Anak usia batita, terangnya, masih sangat tergantung pada sosok ibunya. "Ia sama sekali belum bisa memilih, menilai, apalagi mencerna program-program yang ditayangkan. Ia cuma pemirsa pasif, hanya menerima dan menyerap informasi sebanyak mungkin." Dengan kata lain, TV bukan merupakan kebutuhan anak usia batita. Jadi, kalaupun ditiadakan, tak akan menimbulkan masalah apapun.
Sebaliknya, justru bisa timbul masalah kalau ada TV. Ia bisa "keranjingan" nonton, hingga saat makan pun maunya di depan TV. Tak lain karena si ibu ataupun pengasuhnya hobi nonton. "Orang dewasa inilah yang pasti memaksa anak ikut nonton agar ia tak perlu repot mengikuti dan mengawasi batita yang bergerak ke sana ke mari." Atau, agar keasyikannya nonton enggak terganggu; paling tidak, agar sinetron/telenovela kesukaannya tak terlewatkan.
Tak heran bila akhirnya -setelah lepas usia batita- anak jadi punya kebiasaan nonton TV, bahkan bisa sampai berjam-jam tak beranjak dari depan TV. Kalau sudah begitu, TV-lah yang disalahkan; bukannya si ibu sadar anaknya jadi punya kebiasaan nonton TV gara-gara dirinya juga.
KEBUTUHAN SOSIALISASI
Jadi, Bu-Pak, kuncinya terletak pada diri kita sendiri, apakah TV akan berpengaruh buruk atau tidak pada anak. Jikapun kita ingin meniadakan "si kotak ajaib" itu, patut dipertanyakan sampai usia berapa anak mau "dibebashamakan" dari pengaruh TV dan siapkah kita menghadapi implikasi-implikasi tertentu akibat tak ada TV.
Soalnya, tutur Lisa, untuk anak-anak yang lebih besar, TV boleh jadi merupakan salah satu kebutuhan sosialisasinya. "Ingat, anak adalah makhluk sosial." Malah sejak usia setahun pun ia sebenarnya sudah mulai bersosialisasi, hanya masih dalam lingkungan sangat terbatas dan akan meluas seiring pertambahan usianya. Hingga lepas usia batita, aktivitas ini semakin gencar dilakukan. Bahkan, ia belajar banyak dari teman-temannya atau membentuk pear group. Nah, dengan sesama teman inilah, ia biasanya asyik ngobrol. Apa lagi yang diomongin kalau bukan tentang TV? Terutama tokoh-tokoh tertentu dalam serial yang memegang rating tinggi alias jadi buah bibir.

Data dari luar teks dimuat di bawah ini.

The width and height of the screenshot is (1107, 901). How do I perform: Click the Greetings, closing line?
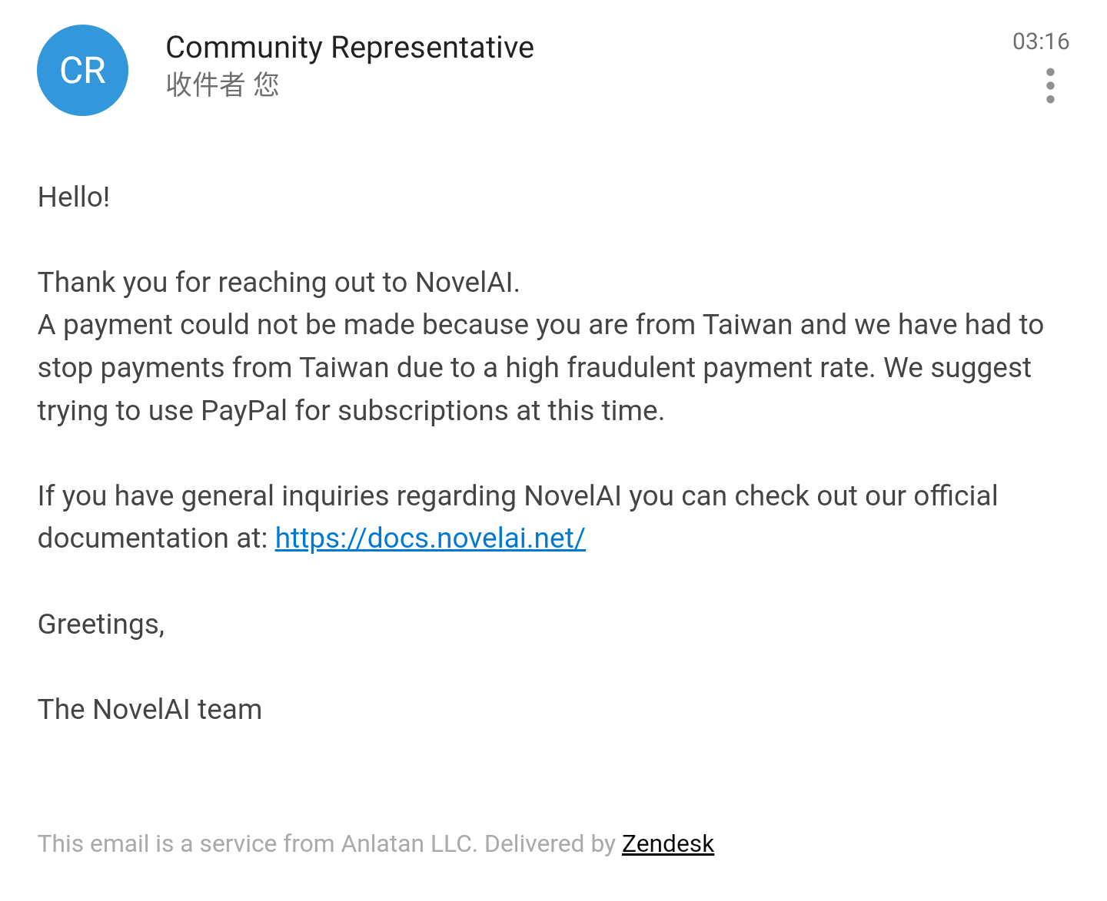[101, 624]
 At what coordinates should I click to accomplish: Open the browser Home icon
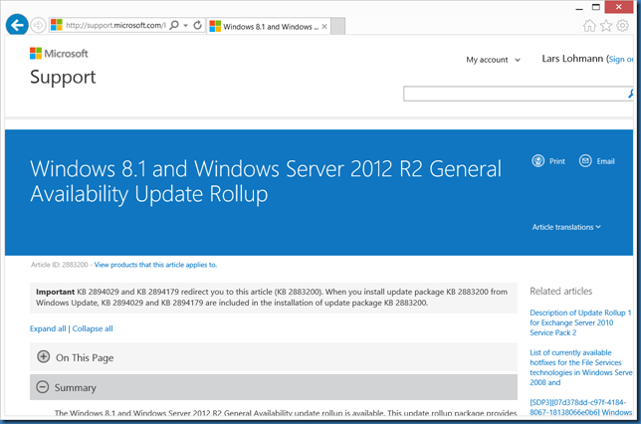(590, 26)
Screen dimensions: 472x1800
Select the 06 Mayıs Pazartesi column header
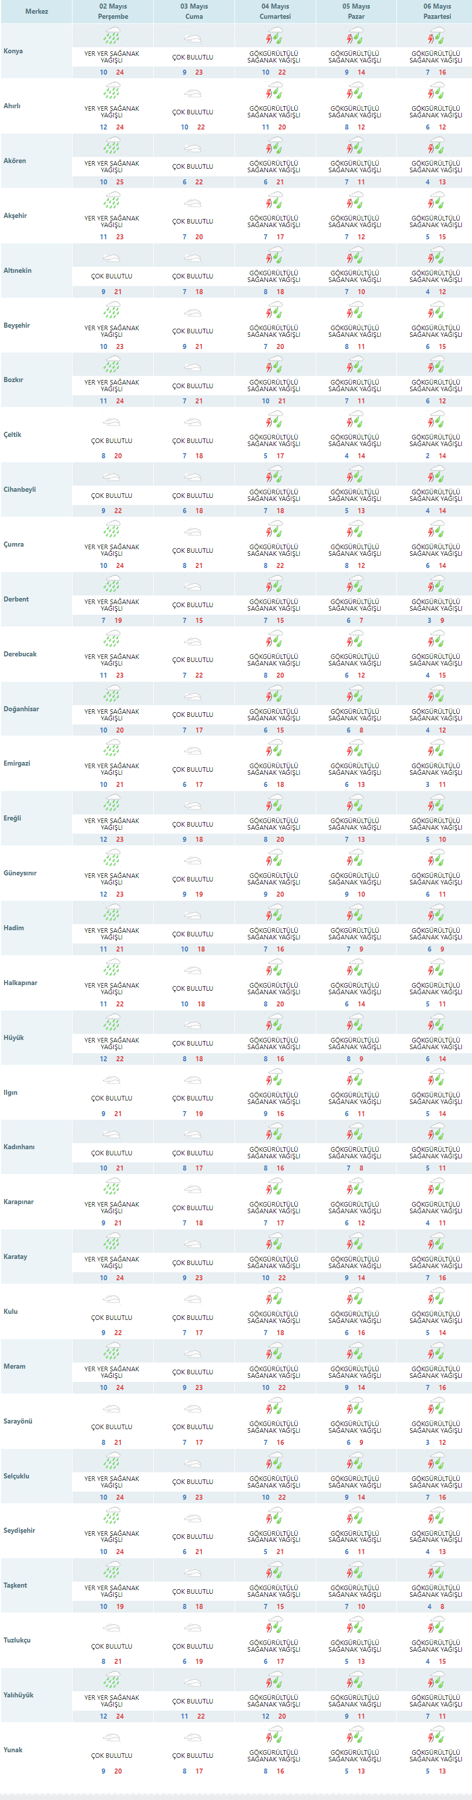coord(437,11)
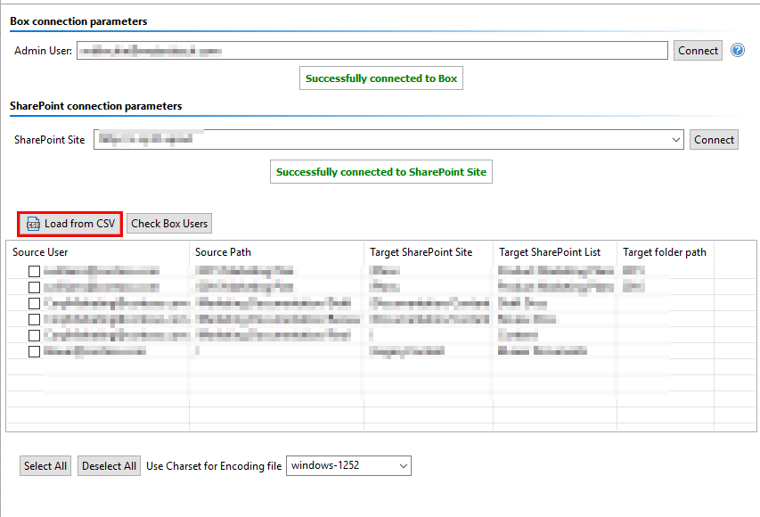
Task: Check the last user row checkbox
Action: [33, 351]
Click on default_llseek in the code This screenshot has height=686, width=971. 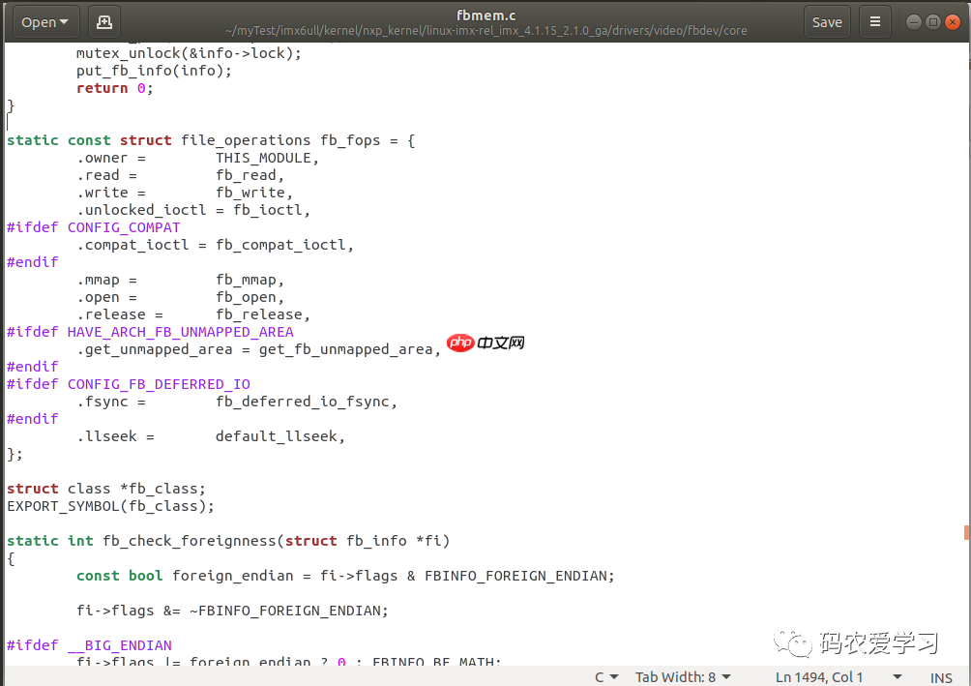(277, 436)
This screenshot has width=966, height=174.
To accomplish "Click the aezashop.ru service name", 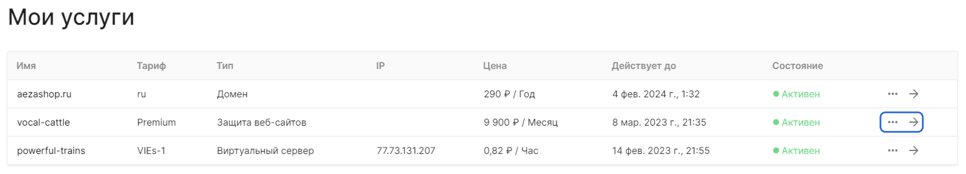I will (x=44, y=94).
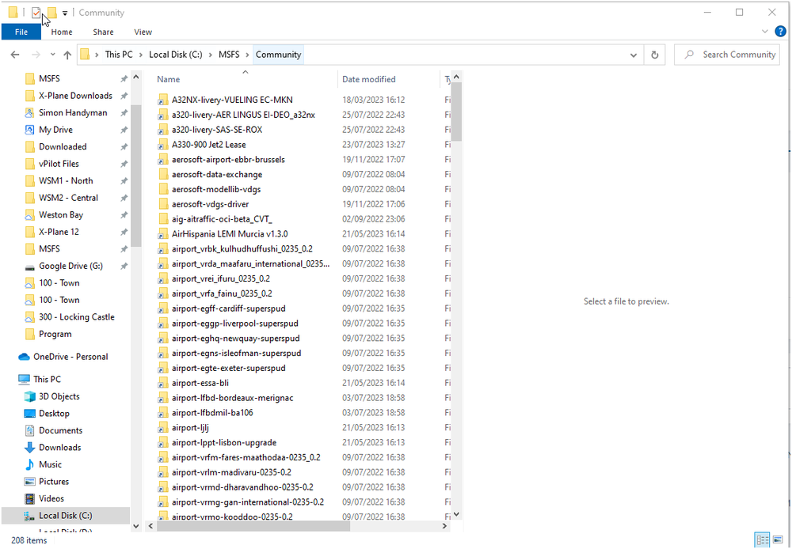The width and height of the screenshot is (792, 549).
Task: Go up to the parent MSFS folder
Action: [x=67, y=54]
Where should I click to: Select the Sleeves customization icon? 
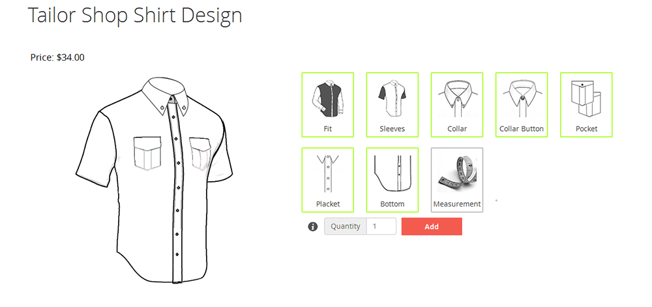392,105
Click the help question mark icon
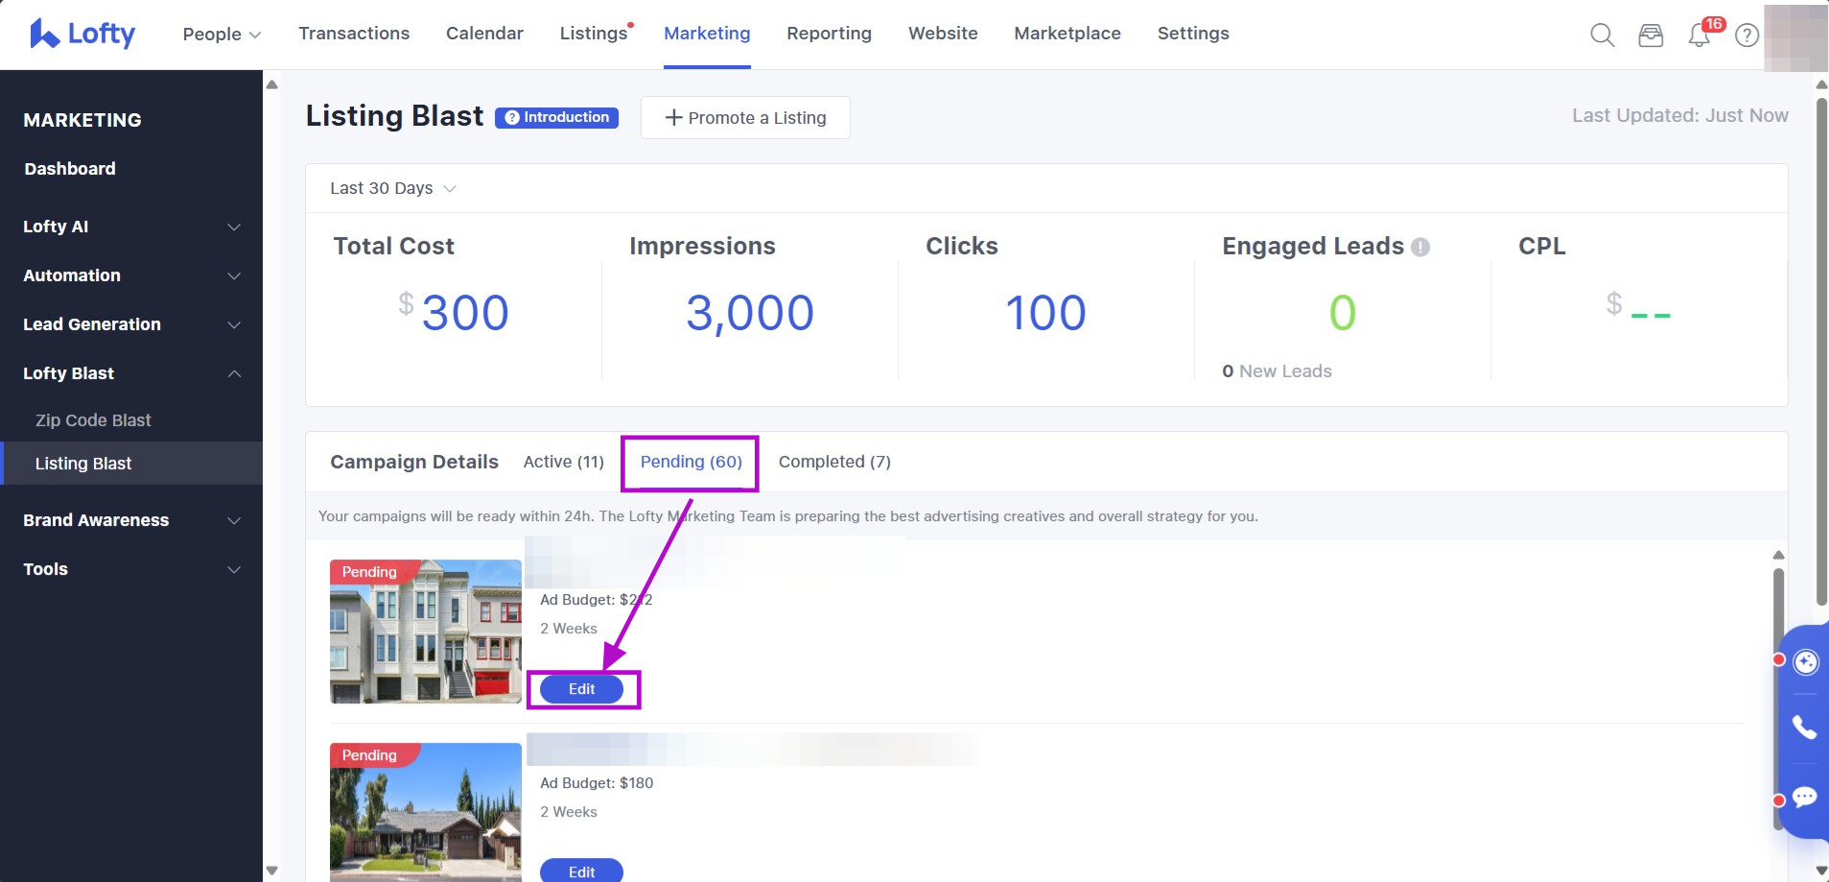The image size is (1829, 882). tap(1747, 36)
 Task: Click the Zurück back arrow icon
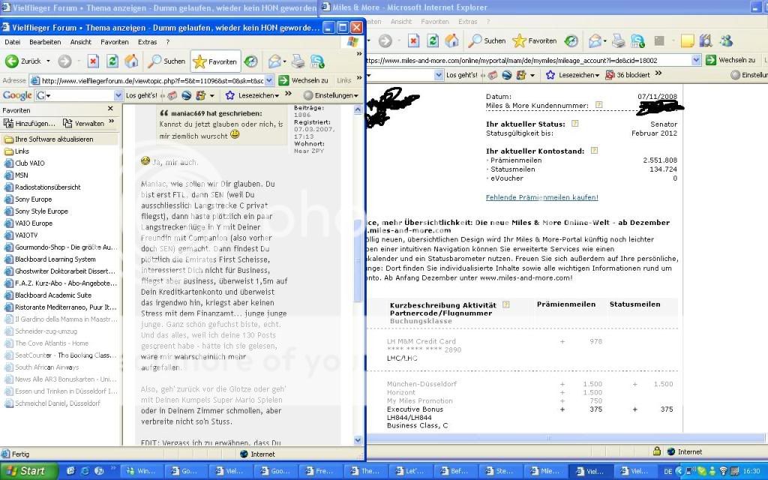(x=13, y=62)
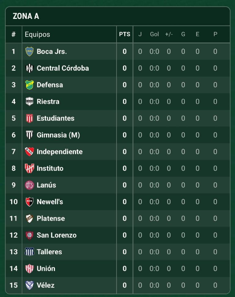This screenshot has width=235, height=297.
Task: Click the Riestra team badge
Action: tap(29, 102)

Jadi, bisa dibayangkan kalau ia tak pernah nonton TV. Ia tak tahu siapa Panji si Manusia Milenium, misal, atau tak tahu "kehebatan" si Unyil dalam Tuyul dan Mbak Yul saat mengalahkan musuh-musuhnya. Tentu ia akan dibilang norak atau ketinggalan jaman oleh teman-temannya. Padahal buat anak, dikata-katai seperti itu akan sangat memukul harga dirinya. "Sama halnya bila kita tak mengikuti trend mode. Menyakitkan sekali bukan kalau penampilan kita dibilang norak? Sementara dalam diri tiap orang ada kecenderungan untuk selalu ikut apa yang dipakai orang lain."
Implikasi lain yang harus juga diperhitungkan, kenyataan bahwa TV ada di mana-mana, dari rumah-rumah gubuk di bantaran kali atau pinggir rel kereta api sampai rumah-rumah mewah. Nah, apakah kita siap dianggap "aneh" oleh orang-orang sekitar? Hal ini bukan tak berdampak pada si kecil, lho. "Ia akan tumbuh menjadi anak yang merasa berbeda dengan anak lain hingga merasa aneh sendiri." Jadi, saran Lisa, tak perlulah kita bersikap berlebihan seperti itu.
NONTON DI RUMAH TETANGGA
Memang, ujar Lisa paham, orang tua bermaksud baik, yakni agar anak tak terkena "polusi" berupa adegan kekerasan dan sebagainya. Sayangnya, maksud baik itu malah membuat anak jadi korban. "Ia merasa terasing di tengah keramaian dan keceriaan dunia anak-anak. Kasihan, kan?"